(Collected data entries)
---

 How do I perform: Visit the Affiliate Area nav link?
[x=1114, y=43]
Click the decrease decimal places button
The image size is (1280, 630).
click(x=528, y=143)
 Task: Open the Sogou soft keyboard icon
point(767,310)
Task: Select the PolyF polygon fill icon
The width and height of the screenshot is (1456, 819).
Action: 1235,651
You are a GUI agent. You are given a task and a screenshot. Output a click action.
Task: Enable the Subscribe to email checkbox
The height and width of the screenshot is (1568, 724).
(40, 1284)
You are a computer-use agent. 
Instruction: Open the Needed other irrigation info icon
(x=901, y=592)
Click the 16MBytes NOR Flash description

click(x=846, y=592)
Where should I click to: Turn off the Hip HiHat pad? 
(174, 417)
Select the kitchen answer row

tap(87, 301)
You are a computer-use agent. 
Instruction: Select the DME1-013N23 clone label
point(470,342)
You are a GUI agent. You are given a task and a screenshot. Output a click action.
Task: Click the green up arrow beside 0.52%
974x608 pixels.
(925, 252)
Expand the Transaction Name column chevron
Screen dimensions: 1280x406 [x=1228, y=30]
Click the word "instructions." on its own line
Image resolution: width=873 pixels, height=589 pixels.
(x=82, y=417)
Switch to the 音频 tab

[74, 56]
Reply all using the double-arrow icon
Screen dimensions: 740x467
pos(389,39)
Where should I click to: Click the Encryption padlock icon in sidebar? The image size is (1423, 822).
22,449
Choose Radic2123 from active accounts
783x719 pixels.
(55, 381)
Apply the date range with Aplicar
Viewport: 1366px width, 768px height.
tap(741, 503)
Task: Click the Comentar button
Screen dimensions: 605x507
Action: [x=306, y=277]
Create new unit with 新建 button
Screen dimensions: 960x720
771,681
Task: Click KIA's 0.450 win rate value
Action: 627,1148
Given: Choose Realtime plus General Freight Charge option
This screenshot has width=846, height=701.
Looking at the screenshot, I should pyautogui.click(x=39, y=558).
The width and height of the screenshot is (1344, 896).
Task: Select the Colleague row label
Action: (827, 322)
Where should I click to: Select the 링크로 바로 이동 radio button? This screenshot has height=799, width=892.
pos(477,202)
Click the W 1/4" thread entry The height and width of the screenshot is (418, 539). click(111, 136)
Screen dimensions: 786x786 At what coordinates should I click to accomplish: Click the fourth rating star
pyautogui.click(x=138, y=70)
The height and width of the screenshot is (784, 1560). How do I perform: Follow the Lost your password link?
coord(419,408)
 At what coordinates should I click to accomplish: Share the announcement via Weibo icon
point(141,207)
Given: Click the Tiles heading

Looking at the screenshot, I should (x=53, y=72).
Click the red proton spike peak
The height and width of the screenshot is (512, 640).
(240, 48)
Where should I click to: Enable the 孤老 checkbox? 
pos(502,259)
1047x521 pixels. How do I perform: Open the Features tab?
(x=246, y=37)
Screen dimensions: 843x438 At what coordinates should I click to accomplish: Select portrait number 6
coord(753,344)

---

Line by line, reproduce the data exactly as given.

Answer box:
 How do I perform: Visit the Affiliate Area nav link?
[x=1114, y=43]
Click the decrease decimal places button
The image size is (1280, 630).
click(x=528, y=143)
 Task: Open the Sogou soft keyboard icon
point(767,310)
Task: Select the PolyF polygon fill icon
The width and height of the screenshot is (1456, 819).
Action: 1235,651
You are a GUI agent. You are given a task and a screenshot. Output a click action.
Task: Enable the Subscribe to email checkbox
The height and width of the screenshot is (1568, 724).
(40, 1284)
You are a computer-use agent. 
Instruction: Open the Needed other irrigation info icon
(x=901, y=592)
Click the 16MBytes NOR Flash description

click(x=846, y=592)
Where should I click to: Turn off the Hip HiHat pad? 
(174, 417)
Select the kitchen answer row

tap(87, 301)
You are a computer-use agent. 
Instruction: Select the DME1-013N23 clone label
point(470,342)
You are a GUI agent. You are given a task and a screenshot. Output a click action.
Task: Click the green up arrow beside 0.52%
974x608 pixels.
(925, 252)
Expand the Transaction Name column chevron
Screen dimensions: 1280x406 [x=1228, y=30]
Click the word "instructions." on its own line
Image resolution: width=873 pixels, height=589 pixels.
(x=82, y=417)
Switch to the 音频 tab

[74, 56]
Reply all using the double-arrow icon
Screen dimensions: 740x467
pos(389,39)
Where should I click to: Click the Encryption padlock icon in sidebar? The image size is (1423, 822).
22,449
Choose Radic2123 from active accounts
783x719 pixels.
(55, 381)
Apply the date range with Aplicar
Viewport: 1366px width, 768px height.
tap(741, 503)
Task: Click the Comentar button
Screen dimensions: 605x507
Action: [x=306, y=277]
Create new unit with 新建 button
Screen dimensions: 960x720
771,681
Task: Click KIA's 0.450 win rate value
Action: 627,1148
Given: Choose Realtime plus General Freight Charge option
This screenshot has width=846, height=701.
Looking at the screenshot, I should pyautogui.click(x=39, y=558).
The width and height of the screenshot is (1344, 896).
Task: Select the Colleague row label
Action: (827, 322)
Where should I click to: Select the 링크로 바로 이동 radio button? This screenshot has height=799, width=892.
pos(477,202)
Click the W 1/4" thread entry The height and width of the screenshot is (418, 539). click(111, 136)
Screen dimensions: 786x786 At what coordinates should I click to accomplish: Click the fourth rating star
pyautogui.click(x=138, y=70)
The height and width of the screenshot is (784, 1560). How do I perform: Follow the Lost your password link?
coord(419,408)
 At what coordinates should I click to accomplish: Share the announcement via Weibo icon
point(141,207)
Given: Click the Tiles heading

Looking at the screenshot, I should (x=53, y=72).
Click the red proton spike peak
The height and width of the screenshot is (512, 640).
(240, 48)
Where should I click to: Enable the 孤老 checkbox? 
pos(502,259)
1047x521 pixels. How do I perform: Open the Features tab?
(x=246, y=37)
Screen dimensions: 843x438 At what coordinates should I click to accomplish: Select portrait number 6
coord(753,344)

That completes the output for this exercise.